• [EXERCISE OBJECTIVE]: Return the full set of entries exactly. Omit none.

• [DATA FOR PROCESSING]:
··········

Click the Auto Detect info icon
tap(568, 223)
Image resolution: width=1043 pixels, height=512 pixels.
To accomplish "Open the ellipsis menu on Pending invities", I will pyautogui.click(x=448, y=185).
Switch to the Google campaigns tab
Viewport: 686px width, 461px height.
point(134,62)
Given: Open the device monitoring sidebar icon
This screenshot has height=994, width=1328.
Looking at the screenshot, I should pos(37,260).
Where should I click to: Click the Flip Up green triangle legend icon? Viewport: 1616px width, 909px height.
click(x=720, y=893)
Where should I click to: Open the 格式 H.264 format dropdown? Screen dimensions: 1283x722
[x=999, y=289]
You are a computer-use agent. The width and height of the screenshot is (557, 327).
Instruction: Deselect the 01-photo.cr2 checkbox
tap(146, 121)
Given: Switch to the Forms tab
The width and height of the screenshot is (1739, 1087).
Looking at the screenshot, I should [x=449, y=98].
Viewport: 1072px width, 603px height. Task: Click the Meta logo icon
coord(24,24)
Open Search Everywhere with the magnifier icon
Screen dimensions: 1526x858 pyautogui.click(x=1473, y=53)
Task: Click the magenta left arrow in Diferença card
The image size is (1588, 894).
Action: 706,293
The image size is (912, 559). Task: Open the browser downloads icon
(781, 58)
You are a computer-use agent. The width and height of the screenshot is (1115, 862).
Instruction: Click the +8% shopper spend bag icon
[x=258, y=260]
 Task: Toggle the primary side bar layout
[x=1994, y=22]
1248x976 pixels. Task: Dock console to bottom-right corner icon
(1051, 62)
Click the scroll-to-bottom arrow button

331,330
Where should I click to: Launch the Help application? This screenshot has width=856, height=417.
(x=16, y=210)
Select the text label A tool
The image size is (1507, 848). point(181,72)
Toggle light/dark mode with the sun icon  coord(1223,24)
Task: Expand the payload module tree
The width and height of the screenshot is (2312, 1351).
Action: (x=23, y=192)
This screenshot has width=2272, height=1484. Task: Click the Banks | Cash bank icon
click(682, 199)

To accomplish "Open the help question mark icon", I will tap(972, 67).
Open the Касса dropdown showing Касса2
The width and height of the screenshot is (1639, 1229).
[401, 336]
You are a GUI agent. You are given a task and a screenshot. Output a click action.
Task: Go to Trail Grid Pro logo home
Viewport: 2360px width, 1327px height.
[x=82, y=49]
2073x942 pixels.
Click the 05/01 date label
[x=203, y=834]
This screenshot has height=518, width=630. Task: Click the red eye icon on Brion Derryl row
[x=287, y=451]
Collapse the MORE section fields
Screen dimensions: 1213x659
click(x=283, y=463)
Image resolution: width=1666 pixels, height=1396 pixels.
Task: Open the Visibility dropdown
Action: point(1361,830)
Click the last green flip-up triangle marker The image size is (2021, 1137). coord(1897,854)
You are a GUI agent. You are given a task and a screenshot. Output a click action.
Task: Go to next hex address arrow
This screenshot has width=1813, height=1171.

··········

• [RESPONSE BELOW]:
Click the Auto Detect info icon
tap(568, 223)
Image resolution: width=1043 pixels, height=512 pixels.
To accomplish "Open the ellipsis menu on Pending invities", I will pyautogui.click(x=448, y=185).
Switch to the Google campaigns tab
Viewport: 686px width, 461px height.
point(134,62)
Given: Open the device monitoring sidebar icon
This screenshot has height=994, width=1328.
Looking at the screenshot, I should pos(37,260).
Where should I click to: Click the Flip Up green triangle legend icon? Viewport: 1616px width, 909px height.
click(x=720, y=893)
Where should I click to: Open the 格式 H.264 format dropdown? Screen dimensions: 1283x722
[x=999, y=289]
You are a computer-use agent. The width and height of the screenshot is (557, 327).
Instruction: Deselect the 01-photo.cr2 checkbox
tap(146, 121)
Given: Switch to the Forms tab
The width and height of the screenshot is (1739, 1087).
Looking at the screenshot, I should [x=449, y=98].
Viewport: 1072px width, 603px height. Task: Click the Meta logo icon
coord(24,24)
Open Search Everywhere with the magnifier icon
Screen dimensions: 1526x858 pyautogui.click(x=1473, y=53)
Task: Click the magenta left arrow in Diferença card
The image size is (1588, 894).
Action: 706,293
The image size is (912, 559). Task: Open the browser downloads icon
(781, 58)
You are a computer-use agent. The width and height of the screenshot is (1115, 862).
Instruction: Click the +8% shopper spend bag icon
[x=258, y=260]
 Task: Toggle the primary side bar layout
[x=1994, y=22]
1248x976 pixels. Task: Dock console to bottom-right corner icon
(1051, 62)
Click the scroll-to-bottom arrow button

331,330
Where should I click to: Launch the Help application? This screenshot has width=856, height=417.
(x=16, y=210)
Select the text label A tool
The image size is (1507, 848). point(181,72)
Toggle light/dark mode with the sun icon  coord(1223,24)
Task: Expand the payload module tree
The width and height of the screenshot is (2312, 1351).
Action: (x=23, y=192)
This screenshot has width=2272, height=1484. Task: Click the Banks | Cash bank icon
click(682, 199)

To accomplish "Open the help question mark icon", I will tap(972, 67).
Open the Касса dropdown showing Касса2
The width and height of the screenshot is (1639, 1229).
[401, 336]
You are a GUI agent. You are given a task and a screenshot. Output a click action.
Task: Go to Trail Grid Pro logo home
Viewport: 2360px width, 1327px height.
[x=82, y=49]
2073x942 pixels.
Click the 05/01 date label
[x=203, y=834]
This screenshot has height=518, width=630. Task: Click the red eye icon on Brion Derryl row
[x=287, y=451]
Collapse the MORE section fields
Screen dimensions: 1213x659
click(x=283, y=463)
Image resolution: width=1666 pixels, height=1396 pixels.
Task: Open the Visibility dropdown
Action: point(1361,830)
Click the last green flip-up triangle marker The image size is (2021, 1137). coord(1897,854)
You are a GUI agent. You are given a task and a screenshot. Output a click action.
Task: Go to next hex address arrow
This screenshot has width=1813, height=1171.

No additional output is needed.